Big Firms Missing Electricity Payments

Several metals and mining companies have stopped paying their electricity bills, threatening winter heating and electricity supplies for households, the head of the country's biggest private electricity producer said in an interview Wednesday.

"We are now facing an increase in payment delays from big consumers, mainly metals and mining companies, both ferrous and nonferrous," Mikhail Slobodin, president of Integrated Energy System, said in a telephone interview.

He declined to elaborate on the companies.

"The industry is using a legal loophole that prevents us from cutting them off from electricity supplies immediately," said Slobodin, who also heads the Council of Electricity Producers, which comprises all major electricity generators.

"The payment delays take the planned money out of the whole financial system of the generators, which strains our winter-period preparation spending," he said.

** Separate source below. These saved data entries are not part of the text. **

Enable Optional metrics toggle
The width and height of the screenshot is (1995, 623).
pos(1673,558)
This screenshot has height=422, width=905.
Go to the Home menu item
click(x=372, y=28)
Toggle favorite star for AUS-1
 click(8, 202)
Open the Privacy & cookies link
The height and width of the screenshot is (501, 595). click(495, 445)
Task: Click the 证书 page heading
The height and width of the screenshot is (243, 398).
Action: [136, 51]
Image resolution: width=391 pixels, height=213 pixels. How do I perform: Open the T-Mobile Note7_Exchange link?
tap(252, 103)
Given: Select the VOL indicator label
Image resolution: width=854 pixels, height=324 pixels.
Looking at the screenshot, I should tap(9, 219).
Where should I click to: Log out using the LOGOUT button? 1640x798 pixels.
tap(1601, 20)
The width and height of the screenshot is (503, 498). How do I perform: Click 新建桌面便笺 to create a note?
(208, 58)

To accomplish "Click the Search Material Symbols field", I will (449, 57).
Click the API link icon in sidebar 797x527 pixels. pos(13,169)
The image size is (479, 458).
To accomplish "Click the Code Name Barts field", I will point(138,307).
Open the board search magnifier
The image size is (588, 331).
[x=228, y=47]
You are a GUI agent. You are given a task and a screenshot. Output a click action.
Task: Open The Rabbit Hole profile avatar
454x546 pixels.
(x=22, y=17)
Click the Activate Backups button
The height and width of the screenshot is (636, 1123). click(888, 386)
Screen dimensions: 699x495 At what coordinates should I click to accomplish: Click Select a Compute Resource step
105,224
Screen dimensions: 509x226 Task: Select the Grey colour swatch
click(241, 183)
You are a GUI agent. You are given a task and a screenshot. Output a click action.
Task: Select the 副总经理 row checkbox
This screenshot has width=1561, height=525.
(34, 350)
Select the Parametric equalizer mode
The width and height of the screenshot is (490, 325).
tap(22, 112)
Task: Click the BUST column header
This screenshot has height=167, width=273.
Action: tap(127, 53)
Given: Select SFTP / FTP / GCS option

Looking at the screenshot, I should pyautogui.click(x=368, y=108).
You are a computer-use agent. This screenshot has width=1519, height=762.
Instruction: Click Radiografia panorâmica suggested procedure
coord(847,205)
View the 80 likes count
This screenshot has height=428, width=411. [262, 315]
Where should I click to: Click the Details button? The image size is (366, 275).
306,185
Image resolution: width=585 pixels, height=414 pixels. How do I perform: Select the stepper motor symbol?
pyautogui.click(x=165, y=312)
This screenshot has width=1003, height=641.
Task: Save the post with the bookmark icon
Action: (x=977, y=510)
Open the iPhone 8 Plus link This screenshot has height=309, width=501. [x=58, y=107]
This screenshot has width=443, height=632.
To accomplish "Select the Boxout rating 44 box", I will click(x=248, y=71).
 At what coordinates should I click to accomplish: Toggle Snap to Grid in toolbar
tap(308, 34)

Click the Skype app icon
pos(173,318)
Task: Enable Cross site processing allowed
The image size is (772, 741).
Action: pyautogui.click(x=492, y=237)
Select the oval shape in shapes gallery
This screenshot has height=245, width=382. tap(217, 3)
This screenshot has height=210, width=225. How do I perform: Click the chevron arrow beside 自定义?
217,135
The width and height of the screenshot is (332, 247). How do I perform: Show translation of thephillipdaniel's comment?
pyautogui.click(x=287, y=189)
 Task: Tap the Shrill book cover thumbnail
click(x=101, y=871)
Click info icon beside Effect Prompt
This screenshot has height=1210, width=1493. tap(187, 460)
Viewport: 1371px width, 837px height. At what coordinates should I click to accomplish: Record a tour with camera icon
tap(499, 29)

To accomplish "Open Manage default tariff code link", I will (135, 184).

Big industries have started to cut jobs, salaries and output as demand has begun to fall and bank loans have become less accessible amid the financial crisis.

At the current rate, electricity demand will only grow by 2 percent in October, less than half of the 5.5 percent growth seen last month, according to data from Integrated Energy System, or IES, controlled by billionaire Victor Vekselberg. IES has controlling stakes in electricity generators TGK-5, TGK-6, TGK-7 and TGK-9.

Other generators and distributors also raised concerns about payment collection Wednesday.

"Compared with September, we have 10 percent fewer payments from the industry so far," said a senior manager with the Kostroma Electricity Distribution Co., who asked not to be identified because of the sensitivity of the issue.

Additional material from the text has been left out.